BEGIN

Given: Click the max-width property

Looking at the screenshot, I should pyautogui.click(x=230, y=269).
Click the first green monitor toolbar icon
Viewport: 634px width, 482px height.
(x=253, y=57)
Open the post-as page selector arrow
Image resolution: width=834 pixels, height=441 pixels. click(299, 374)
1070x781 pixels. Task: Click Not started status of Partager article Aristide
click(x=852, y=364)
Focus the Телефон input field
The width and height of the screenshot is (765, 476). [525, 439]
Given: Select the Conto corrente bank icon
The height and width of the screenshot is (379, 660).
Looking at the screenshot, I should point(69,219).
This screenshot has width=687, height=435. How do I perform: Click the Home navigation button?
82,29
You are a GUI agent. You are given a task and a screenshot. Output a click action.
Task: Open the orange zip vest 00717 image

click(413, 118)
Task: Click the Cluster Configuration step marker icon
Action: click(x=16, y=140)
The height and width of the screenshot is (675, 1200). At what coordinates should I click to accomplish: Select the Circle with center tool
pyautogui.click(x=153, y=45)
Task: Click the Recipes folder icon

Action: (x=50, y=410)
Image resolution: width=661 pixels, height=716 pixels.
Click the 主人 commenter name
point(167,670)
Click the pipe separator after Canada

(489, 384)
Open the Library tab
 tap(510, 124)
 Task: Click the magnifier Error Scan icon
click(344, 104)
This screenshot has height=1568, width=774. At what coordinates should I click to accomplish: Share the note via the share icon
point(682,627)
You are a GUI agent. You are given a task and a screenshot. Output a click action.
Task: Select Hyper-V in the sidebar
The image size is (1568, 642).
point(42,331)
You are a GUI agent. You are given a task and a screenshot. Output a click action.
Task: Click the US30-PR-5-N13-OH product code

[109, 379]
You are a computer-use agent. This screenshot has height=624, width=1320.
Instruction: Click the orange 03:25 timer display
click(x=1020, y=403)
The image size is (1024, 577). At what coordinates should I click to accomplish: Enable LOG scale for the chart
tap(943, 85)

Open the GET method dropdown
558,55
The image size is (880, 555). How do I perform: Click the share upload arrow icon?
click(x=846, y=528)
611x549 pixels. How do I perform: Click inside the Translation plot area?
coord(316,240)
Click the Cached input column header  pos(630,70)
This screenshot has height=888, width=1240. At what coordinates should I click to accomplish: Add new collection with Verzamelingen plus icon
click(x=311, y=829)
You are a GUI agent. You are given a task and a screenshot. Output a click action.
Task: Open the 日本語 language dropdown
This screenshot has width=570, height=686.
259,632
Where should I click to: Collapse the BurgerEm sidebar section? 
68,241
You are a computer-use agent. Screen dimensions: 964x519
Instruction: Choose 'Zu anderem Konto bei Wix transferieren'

END

» Exercise instructions
Print each line of the data exactly. Keep all of it.

» Result of this exercise
Given: Click the max-width property

Looking at the screenshot, I should pyautogui.click(x=230, y=269).
Click the first green monitor toolbar icon
Viewport: 634px width, 482px height.
(x=253, y=57)
Open the post-as page selector arrow
Image resolution: width=834 pixels, height=441 pixels. click(299, 374)
1070x781 pixels. Task: Click Not started status of Partager article Aristide
click(x=852, y=364)
Focus the Телефон input field
The width and height of the screenshot is (765, 476). [525, 439]
Given: Select the Conto corrente bank icon
The height and width of the screenshot is (379, 660).
Looking at the screenshot, I should point(69,219).
This screenshot has width=687, height=435. How do I perform: Click the Home navigation button?
82,29
You are a GUI agent. You are given a task and a screenshot. Output a click action.
Task: Open the orange zip vest 00717 image

click(413, 118)
Task: Click the Cluster Configuration step marker icon
Action: click(x=16, y=140)
The height and width of the screenshot is (675, 1200). At what coordinates should I click to accomplish: Select the Circle with center tool
pyautogui.click(x=153, y=45)
Task: Click the Recipes folder icon

Action: (x=50, y=410)
Image resolution: width=661 pixels, height=716 pixels.
Click the 主人 commenter name
point(167,670)
Click the pipe separator after Canada

(489, 384)
Open the Library tab
 tap(510, 124)
 Task: Click the magnifier Error Scan icon
click(344, 104)
This screenshot has height=1568, width=774. At what coordinates should I click to accomplish: Share the note via the share icon
point(682,627)
You are a GUI agent. You are given a task and a screenshot. Output a click action.
Task: Select Hyper-V in the sidebar
The image size is (1568, 642).
point(42,331)
You are a GUI agent. You are given a task and a screenshot. Output a click action.
Task: Click the US30-PR-5-N13-OH product code

[109, 379]
You are a computer-use agent. This screenshot has height=624, width=1320.
Instruction: Click the orange 03:25 timer display
click(x=1020, y=403)
The image size is (1024, 577). At what coordinates should I click to accomplish: Enable LOG scale for the chart
tap(943, 85)

Open the GET method dropdown
558,55
The image size is (880, 555). How do I perform: Click the share upload arrow icon?
click(x=846, y=528)
611x549 pixels. How do I perform: Click inside the Translation plot area?
coord(316,240)
Click the Cached input column header  pos(630,70)
This screenshot has height=888, width=1240. At what coordinates should I click to accomplish: Add new collection with Verzamelingen plus icon
click(x=311, y=829)
You are a GUI agent. You are given a task and a screenshot. Output a click action.
Task: Open the 日本語 language dropdown
This screenshot has width=570, height=686.
259,632
Where should I click to: Collapse the BurgerEm sidebar section? 
68,241
You are a computer-use agent. Screen dimensions: 964x519
Instruction: Choose 'Zu anderem Konto bei Wix transferieren'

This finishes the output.